Re: Squid Reverse Proxy and WebDAV caching

Amos Jeffries <squid3@xxxxxxxxxxxxx> · Sat, 26 Aug 2017 16:21:20 +1200

On 26/08/17 00:49, Olivier MARCHETTA wrote:
Hello,

Finally Squid is caching my SharePoint online documents.
But it doesn't work yet.
If I enable offline mode, the WebDAV client will not be able to download documents from the cache.

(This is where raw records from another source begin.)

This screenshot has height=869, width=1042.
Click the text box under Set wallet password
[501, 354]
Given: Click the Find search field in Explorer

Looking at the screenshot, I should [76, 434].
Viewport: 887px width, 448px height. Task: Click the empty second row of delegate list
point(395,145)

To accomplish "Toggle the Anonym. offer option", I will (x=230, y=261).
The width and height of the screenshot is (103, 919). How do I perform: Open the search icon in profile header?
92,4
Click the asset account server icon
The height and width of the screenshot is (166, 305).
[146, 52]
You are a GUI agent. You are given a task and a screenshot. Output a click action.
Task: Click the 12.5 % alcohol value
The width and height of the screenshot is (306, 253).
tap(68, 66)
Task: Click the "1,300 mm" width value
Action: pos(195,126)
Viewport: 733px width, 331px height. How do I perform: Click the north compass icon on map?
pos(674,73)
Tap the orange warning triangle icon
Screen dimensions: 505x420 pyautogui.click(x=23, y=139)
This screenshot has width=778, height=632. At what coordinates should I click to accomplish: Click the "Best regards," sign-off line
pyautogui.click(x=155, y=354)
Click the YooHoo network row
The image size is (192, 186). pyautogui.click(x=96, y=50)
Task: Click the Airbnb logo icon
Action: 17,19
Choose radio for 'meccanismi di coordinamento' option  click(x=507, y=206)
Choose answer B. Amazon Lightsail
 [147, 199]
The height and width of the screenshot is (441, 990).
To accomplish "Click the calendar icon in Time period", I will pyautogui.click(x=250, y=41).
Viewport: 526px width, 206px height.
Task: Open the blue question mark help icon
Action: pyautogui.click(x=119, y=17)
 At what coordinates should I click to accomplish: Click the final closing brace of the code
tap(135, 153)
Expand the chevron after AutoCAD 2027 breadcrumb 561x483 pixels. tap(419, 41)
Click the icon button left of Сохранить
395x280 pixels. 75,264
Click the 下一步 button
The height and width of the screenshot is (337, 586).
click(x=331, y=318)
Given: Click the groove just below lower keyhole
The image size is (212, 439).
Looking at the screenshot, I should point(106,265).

That directive was designed for HTTP/1.0 behaviours and only works for 
objects with optional revalidation. When the server delegates caching 
freshness decision to the proxy.

When it is applied to content with mandatory revalidation; such as 
anything with no-cache, private, no-store, must-revalidate directives in 
HTTP/1.1 traffic.

The result is that things are prohibited from being delivered AND 
prohibited from being updated.

And I will see the following errors in the log:

---------------------------------------------------------------------------------
TCP_OFFLINE_HIT_ABORTED/000	https://tenant.sharepoint.com/sites/Marketing/Shared%20Documents/large1%20-%20Copy%20-%20Copy%20-%20Copy%20-%20Copy.docx
TCP_OFFLINE_HIT_ABORTED/000	https://tenant.sharepoint.com/sites/Marketing/Shared%20Documents/large1%20-%20Copy%20-%20Copy%20-%20Copy%20-%20Copy.docx
---------------------------------------------------------------------------------

Squid was simply not able to deliver anything to this client, not even 
an error message for some reason.

It might be bugs in Squid preventing it generating an error page 
(ABORTED with 5xx status). But usually ABORTED/000 means the client was 
the one aborting / disconnecting before any HTTP response at all could 
be delivered.

If I disable offline mode, then nothing gets downloaded from the cache.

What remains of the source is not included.